Given exercise 1. Can you reproduce the match report verbatim, from "Date: Saturday 8th" up to and including "Yorath, E. Gray."?
Given exercise 2.
Using the match report, answer these:
(a) At which ground was the game played?
(b) What fee did Leeds pay Nottingham Forest for Duncan McKenzie?
(c) Who succeeded Brian Clough as manager?

Date: Saturday 8th November 1975.
Venue: Elland Road, Leeds.
United 3 Newcastle United 0
United: McKenzie (2), Yorath. Newcastle
Leeds United: Harvey; Reaney,
F. Gray; Bremner, McQueen (Harris), Madeley; Lorimer, Cherry,
McKenzie, Yorath, E. Gray.
Newcastle United: Mahoney; Nattrass,
Kennedy; Nulty, D. Craig, Howard; Burns,
Barrowclough, MacDonald, Gowling, T. Craig.
Duncan McKenzie had a difficult time settling in following
his £250,000 transfer from Nottingham
Forest in August 1974, but a game
against Newcastle United just over a year later left him a much happier player.
Jimmy Armfield had succeeded Brian Clough, the
manager who had signed McKenzie, but his appointment had not put the mind of
the flamboyant striker totally at ease. Frequent visits to the manager’s office
to talk about his future were surrounded by persistent rumours that he would be
on his way out of Elland
Road, sooner rather than later.

Data lines.
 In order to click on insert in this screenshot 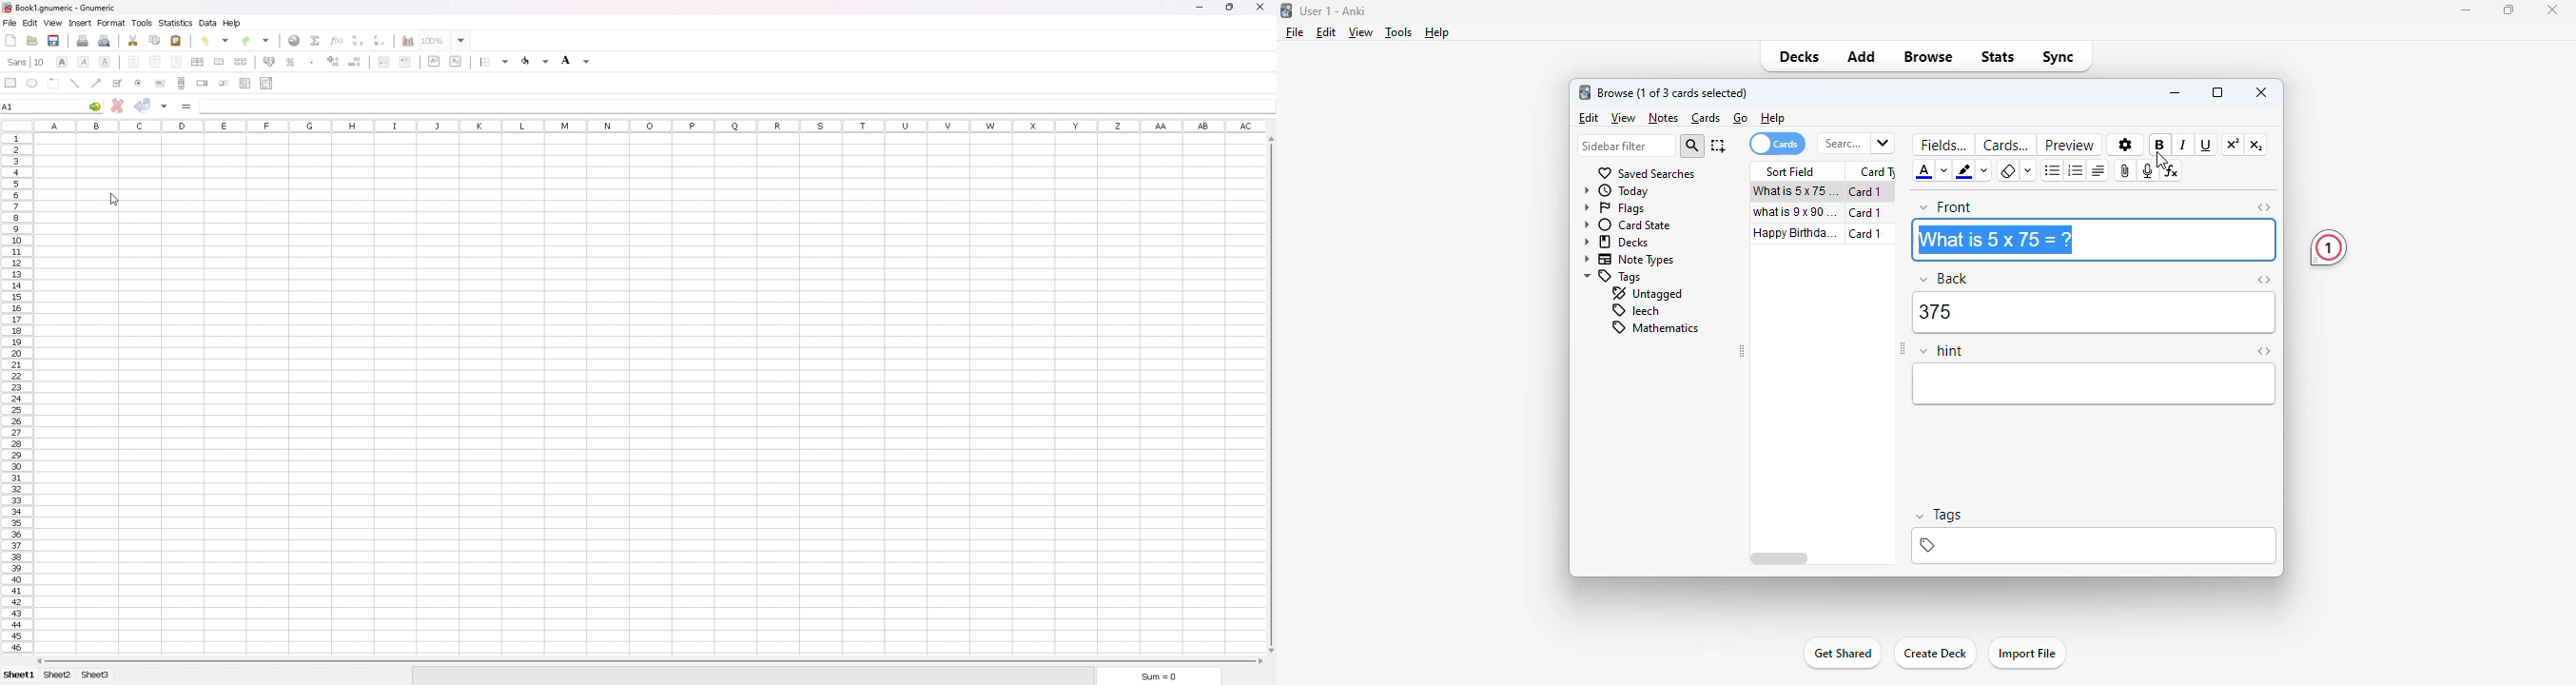, I will do `click(80, 23)`.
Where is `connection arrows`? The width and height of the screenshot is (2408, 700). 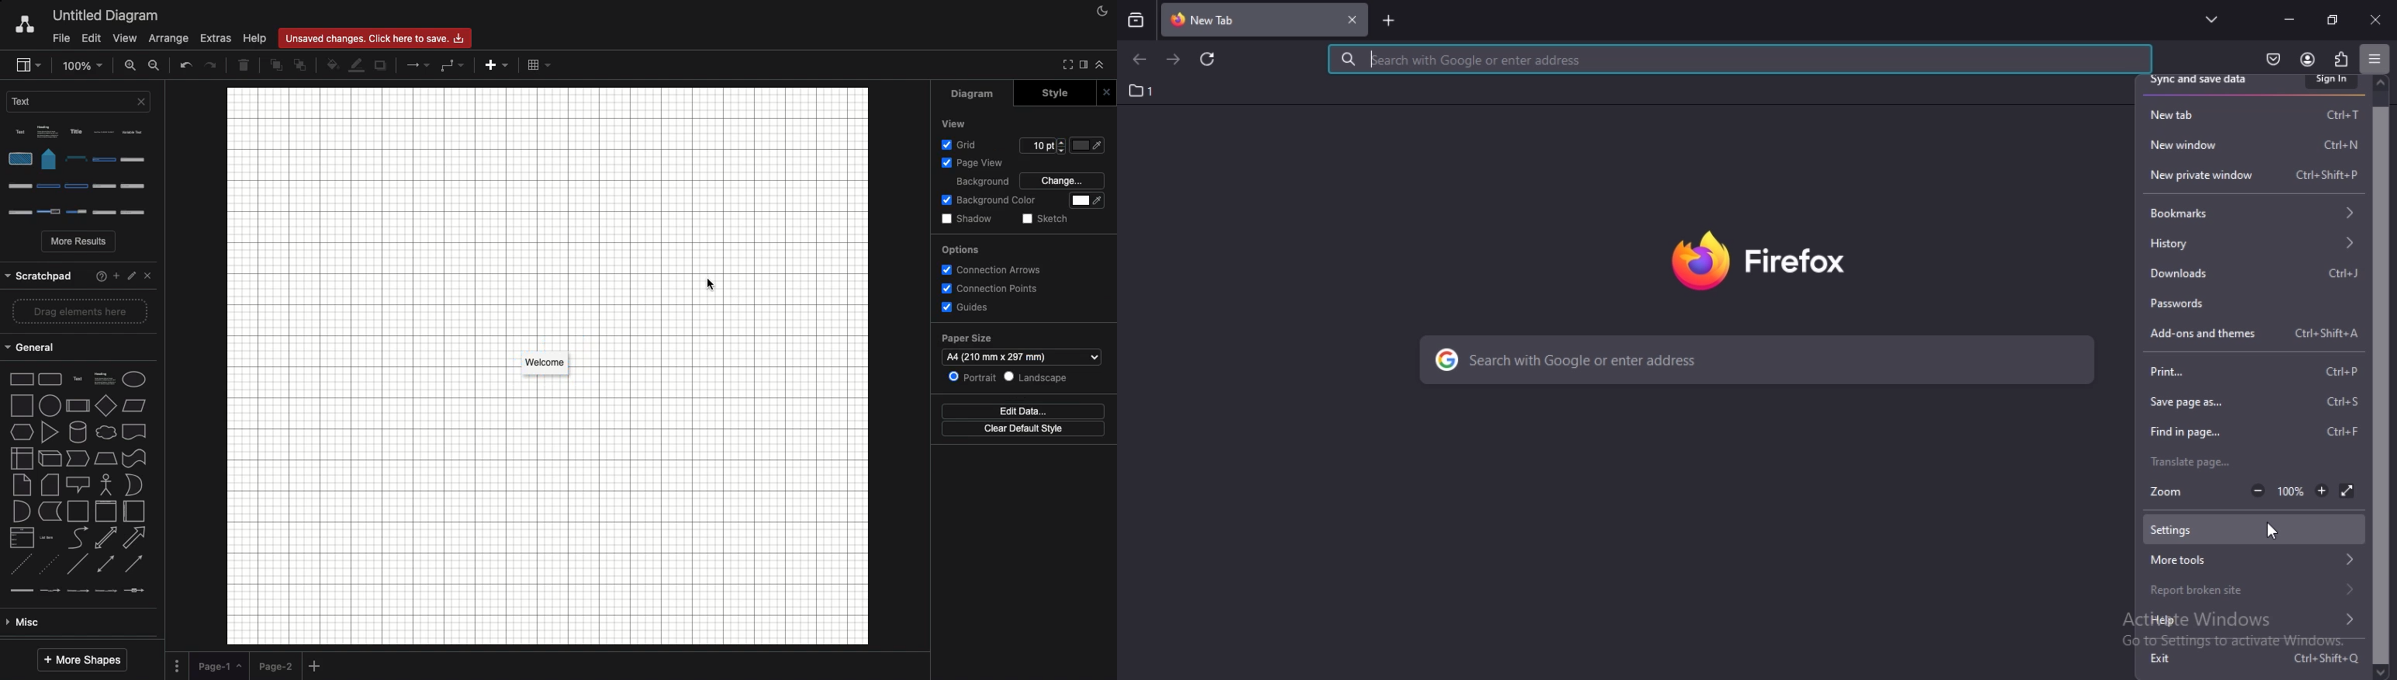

Problem solution 1.
Date: Saturday 8th November 1975.
Venue: Elland Road, Leeds.
United 3 Newcastle United 0
United: McKenzie (2), Yorath. Newcastle
Leeds United: Harvey; Reaney,
F. Gray; Bremner, McQueen (Harris), Madeley; Lorimer, Cherry,
McKenzie, Yorath, E. Gray.

Problem solution 2.
(a) Elland Road, Leeds.
(b) £250,000.
(c) Jimmy Armfield.